On a recent trip to Minneapolis I found myself inundated with so many glowing reports about a somewhat new-born Irish pub, that I couldn’t resist the urge to check it out. Conveniently situated a mere block from my hotel, the very elegant, Hilton, I set aside my Friday evening to check out The Local and see what all the fuss was about.

So, did it live up to all the hype? Absolutely. In fact, I was floored. Literally. So captivated was I with the sheer splendor of my surroundings, taking in the almost country manor, turn-of-the-century grandiosity, that I blindly backed up to sit myself down on one of the tall mahogany bar stools. Well, I missed. Badly. I landed on the marble floor in full-blown clumsiness, legs and arms flailing about, much to the amusement of my friends and the surrounding patrons.

No doubt you’re thinking like the entire pub, wondering how many drinks had been taken. In all honesty, none. But of course my attempts to convince them that I was simply rounding off a very sober work assignment rather than a pub crawl encountered nothing but disbelief, and "likely story" comments. Flushed and flustered, I retreated into the corner, hoping to regain my almost lost composure over a calming and much-needed drink (my first one, I should reiterate), and gladly returned to absorbing the decor.
###
Jobs |
• A. Would you return, word for word, the passage of the pub review between "On a recent" and "fuss was about.", inclusive?
• B. Can you continue the pub review, picking up right after its final sentence?
The listing that comes next has no connection to the pub review.

Recorded data |
###
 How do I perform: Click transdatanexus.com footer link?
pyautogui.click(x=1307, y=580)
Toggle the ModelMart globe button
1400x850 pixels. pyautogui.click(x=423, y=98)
###
The replies |
• A.
On a recent trip to Minneapolis I found myself inundated with so many glowing reports about a somewhat new-born Irish pub, that I couldn’t resist the urge to check it out. Conveniently situated a mere block from my hotel, the very elegant, Hilton, I set aside my Friday evening to check out The Local and see what all the fuss was about.

• B.
The extensive dimensions alone are enough to leave you wide-eyed with awe — 25- foot stenciled ceilings, a nine-foot high main door, tall, massive antique mirrors, elegant almost floor-to-ceiling windows dramatically draped with cardinal red velvet curtains and an 80-foot long solid mahogany bar curving at one end into a cozy annex lounge complete with comfy, window-side banquettes. A stunning full-color John Erste painting of a stylish yet decadent bar scene reigns over the entire annex-bar, while specifically Irish images abide throughout the pub from our literary greats, Wilde, Joyce and Yeats to various landmarks including Dublin’s famous Halfpenny Bridge, Greene’s bookstore and the much celebrated Galway Races. Closer to the bathroom are historic tapestries, generous silk flower arrangements and a particularly beautiful 1873 painting of naked loveliness, (although I hear that not all Minnessotans have the same appreciation for the artistic display of flesh). Further down the hall, a piano awaits a spontaneous patron to start a sing-song while nearby lies the utterly endearing Kissing Lounge, complete with an old Victorian couch and red boudoir lighting. Apparently Jack Nicholson retired there with a few friends one evening. In fact, even the main bar offers ample privacy with lots of wood-surrounded "snugs" where groups can gather in cosy alcove style. An open fireplace, flanked by wing chairs and loveseats, and soft candle and lantern lighting add to the warmth, while oriental rugs, marine blue and burgundy walls, china plates and antique whiskey kegs atop dark wood dividers complete the historic aura. Marble floors in a grey, white and yellow fleck run the gamut of the extensive establishment, along with polished brass, crystal chandeliers and ornate wood panelling. Magnificent stained glass archways separate the bar from the dining room with its candlelit, well-spaced, white-clothed tables, including "The Harvest" VIP table, left bare except for white linen napkins. Nearby, an old wooden staircase leads to the mezzanine which is currently being renovated in soft terra-cotta tones and Tiffany lamps, all shown to me with tremendous pride by truly delightful waiter, Roger. While the arched and mirrored bar with its Peruvian walnut carvings was designed by the famous Nathan Stanley, the place in its entirely is the design of the proprietor, Mayoman, Kieran Folliard and his interior designer, wife, Lisa Kane.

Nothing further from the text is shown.